A STUDY OF HYPERGLYCAEMIA AND ITS PROGNOSTIC EFFECT ON NEUROLOGICAL OUTCOME IN PATIENTS PRESENTING WITH ACUTE ISCHEMIC STROKE.
Abstract
Background: Cerebrovascular stroke is the third most common leading cause death worldwide after coronary heart disease (CAD) and cancer. The prevalence of stroke and its complications are increasing in last decades which make a large burden to patients, society and also treating physician. The neurological outcome of stroke is depending on various risk factor like age, sex, diabetes, hypertension, smoking, temperature, blood sugar level etc. Among these risk factor admission (stress) hyperglycaemia may adversely affect the outcome of stroke which can be modified by better blood sugar management both in diabetics and nondiabetics (stress hyperglycaemia). Now stress hyperglycaemia is also become a important marker which adversely affect the outcome stroke. In this study we evaluate correlation between blood sugar level and neurological outcome of ischaemic stroke on admission and after three months follow up.

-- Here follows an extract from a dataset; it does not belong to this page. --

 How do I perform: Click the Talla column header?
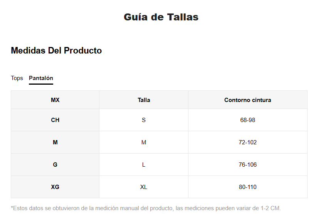pos(144,100)
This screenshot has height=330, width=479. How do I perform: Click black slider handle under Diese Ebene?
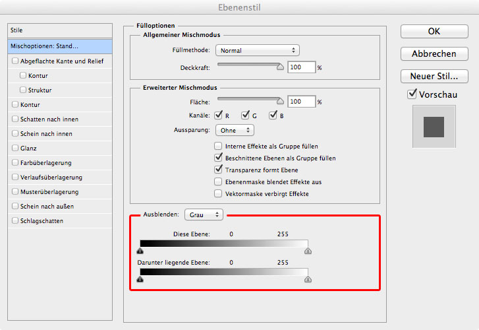pyautogui.click(x=140, y=251)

Methods: It is a prospective and comparative study at A.N.M.M.C Gaya. 103 patients with ischemic stroke with age more than 40 years included. These patients National Institute of Health Stroke Score (NIHSS) and blood sugar level noted at time of admission. These patients divided in three group first group with normoglycemia second group with stress hyperglycaemia and third group with T2DM patients. These groups were again reassessed after 3 months with FBS, PPBS and neurological recovery by NHISS. Chi- square test / Fischer exact test was used to compare between 3 groups. A p-value of <0.005 was considered statistically significant.
Results: The patients of first group(normoglycemic) had good functional recovery compared to second (stress hyperglycaemia) and third group (diabetes mellitus) groups (p <0.001) at 3 months.
Conclusions: High blood sugar level at the time of admission in patients of stroke may adversely affect the neurological outcome. So, blood sugar level at the time of admission may be used as important prognostic indicator for functional recovery.